The last few miles were hard, but the thought of being done with this mayhem was what kept me going. The final mile was a gradual uphill through the woods.
A strange thing happened at this moment. I was by myself just trucking along when out of nowhere this huge monarch butterfly started flying alongside of me! It was to my right, pacing me, fluttering up and down right around chest level. It stayed with me for 100 feet before veering of into the forest.
Rounding the final turn into the ‘Finish Chute’ I sprinted. It may have looked like demons were chasing me, and yet, I was smiling.
Crossing the finish line at a high speed and then slamming on the brakes is a funny feeling. Think… Millennium Falcon coming out of light-speed… everything slows back down and your brain catches up to your body.
Time: 5:24:36 (Real Time clock pictured is incorrect based on our wave starts)
This Stats chart shows just how bad I did on the swim and how much ‘catching up’ I had to do. (I love statistical data!)
I got my finisher medal, then went for some snacks. I wasn’t thirsty or hungry as I had been very efficient in fuel intake the whole race! One thing I did do (as I looked around at everyone else who finished and took their lead) was remove my sneakers and socks to walk barefoot on the grass. It felt SO good.
I had finished right on time to see the Pro’s get their awards.

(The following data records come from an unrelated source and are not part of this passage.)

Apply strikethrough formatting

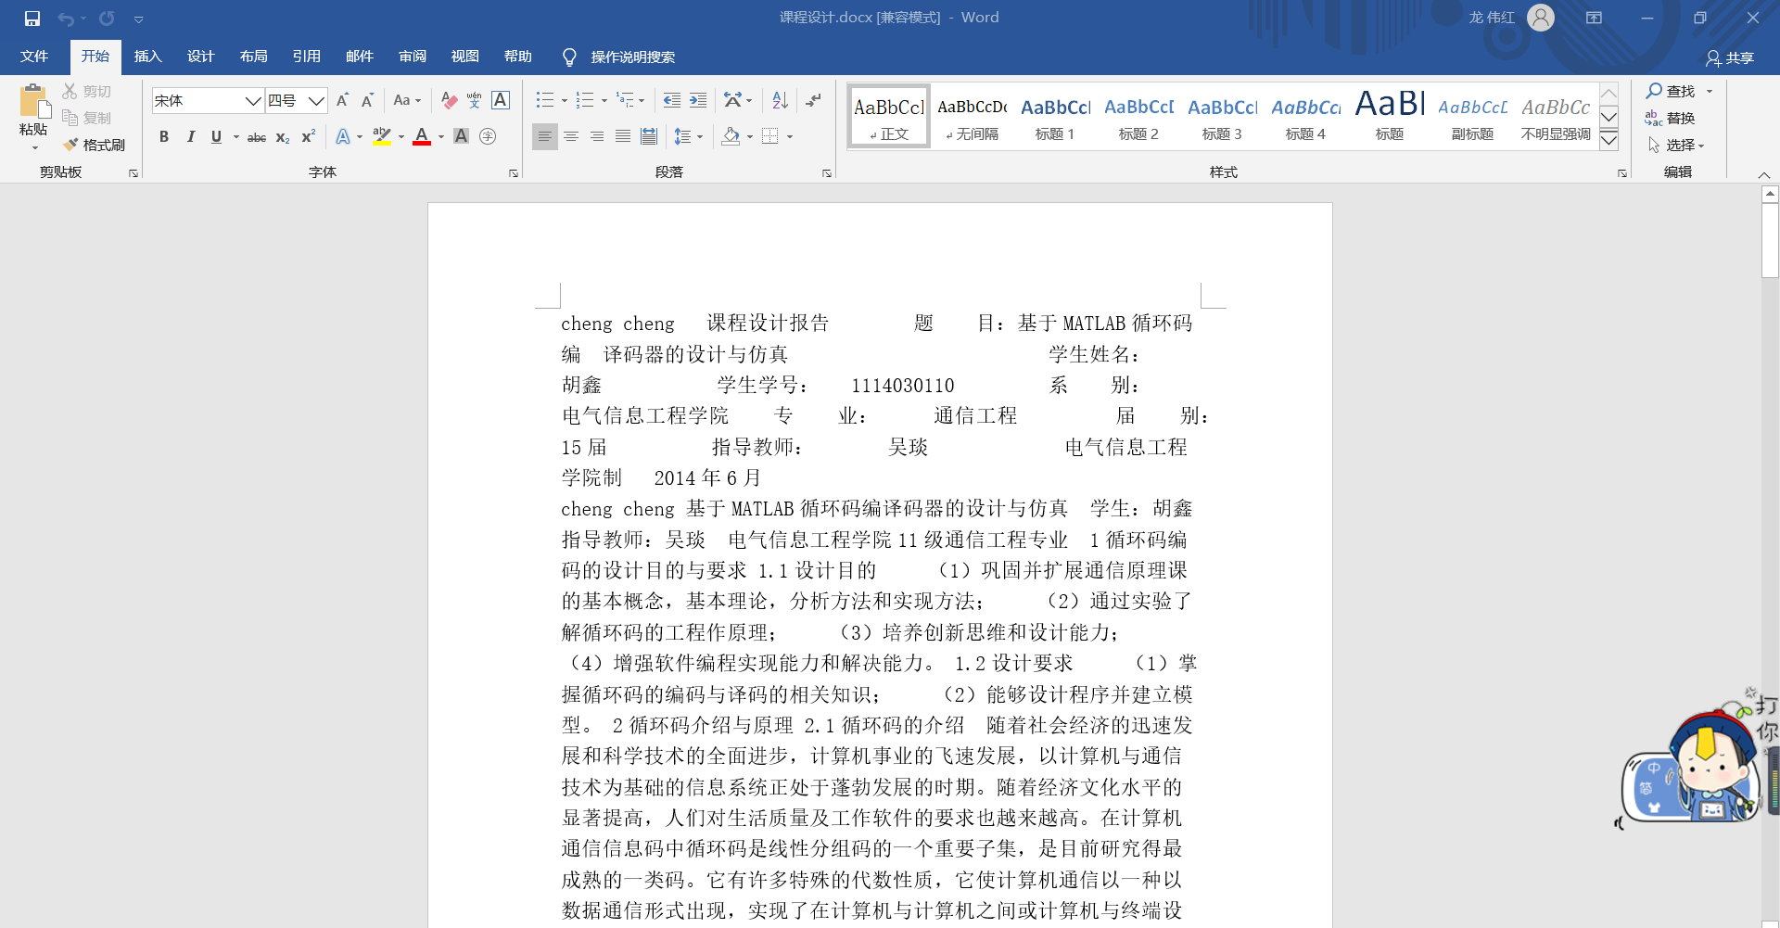click(257, 136)
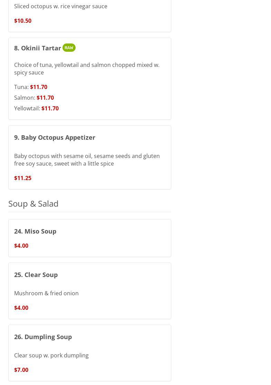
Task: Click the $4.00 price under Clear Soup
Action: pyautogui.click(x=21, y=308)
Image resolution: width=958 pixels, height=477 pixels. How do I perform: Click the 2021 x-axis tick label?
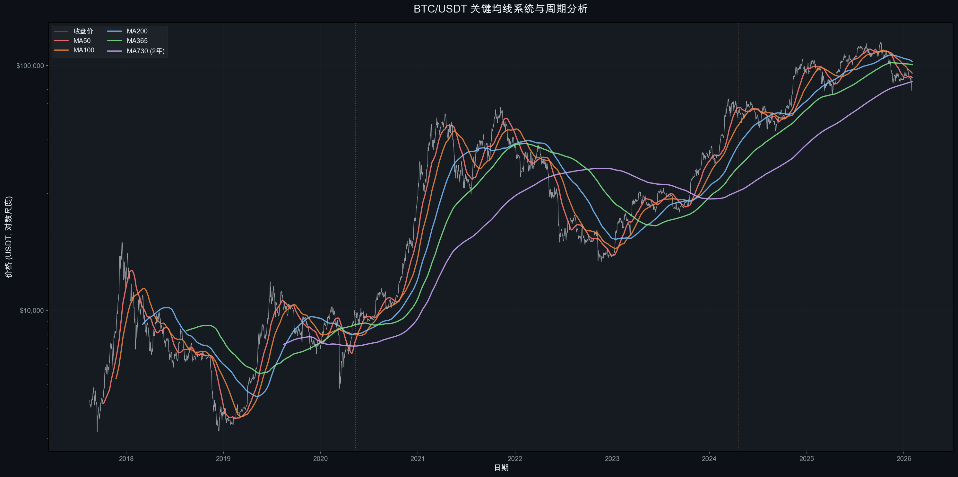tap(417, 459)
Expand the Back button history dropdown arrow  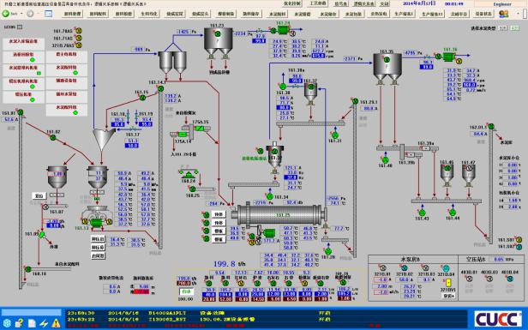click(21, 14)
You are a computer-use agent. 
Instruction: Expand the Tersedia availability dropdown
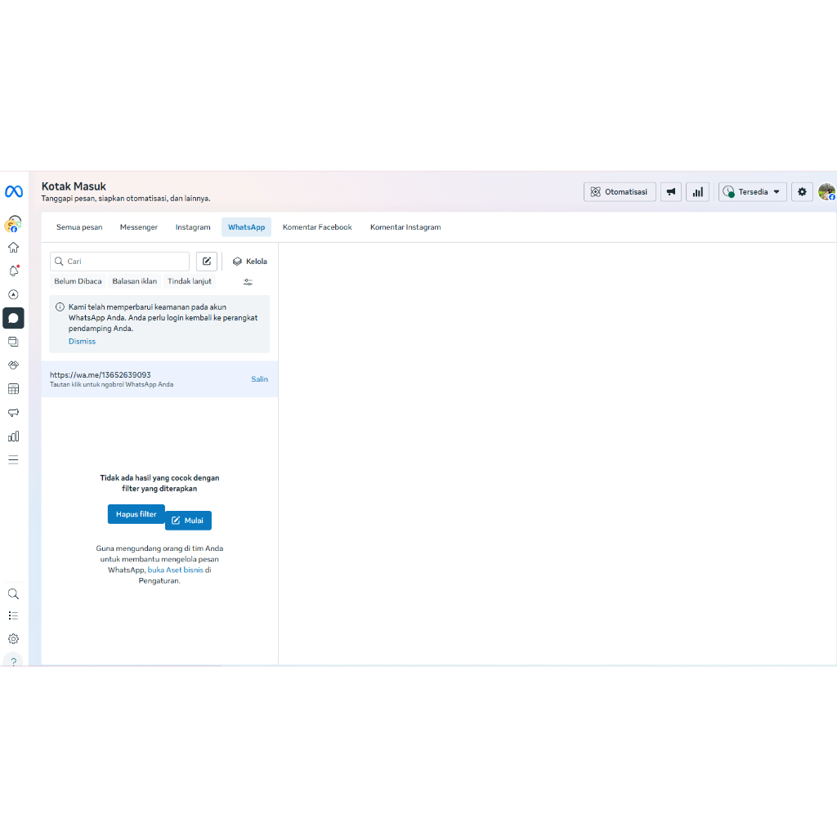[753, 192]
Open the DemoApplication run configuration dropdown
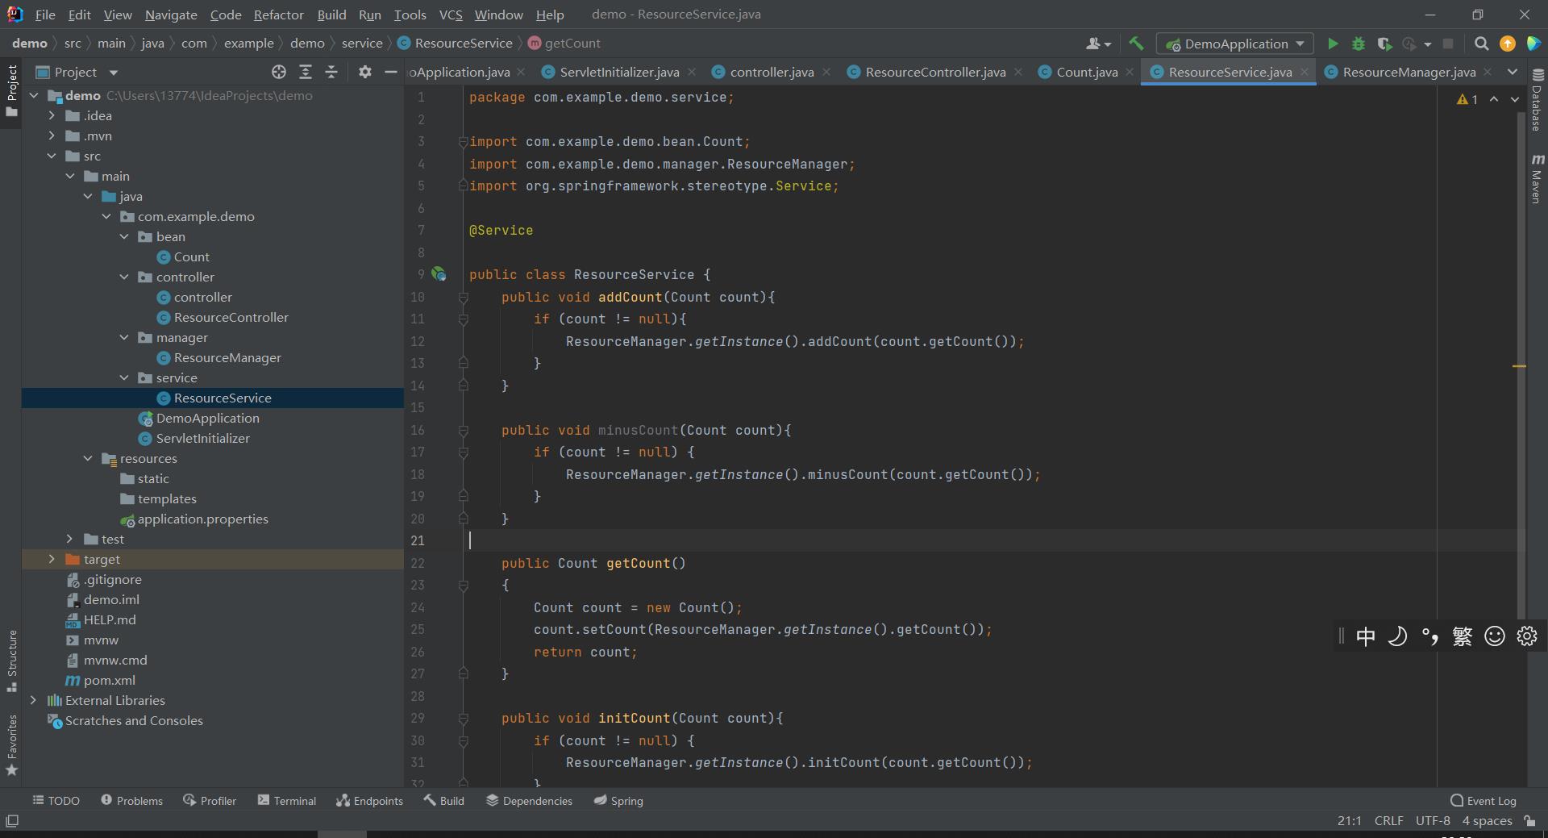Viewport: 1548px width, 838px height. (1234, 44)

They announced the women first and Natascha Badmann had came in 7th place. It’s so surreal being so close to the athletes you admire. Craig Alexander won the men’s race and even set a new course record. Nice work Craig!
Knowing that I would be fading in the next few hours, I hightailed it out of there and headed back to New York City.
SIDENOTE: I left my Garmin on the entire time I drove back to NYC… there goes THAT statistical data! Rookie move.
Driving down the Interstate with the windows down, sun pouring in and the Who’s ‘Teenage Wasteland’ blasting I put on a huge smile and thought simply, “Hell yeah.”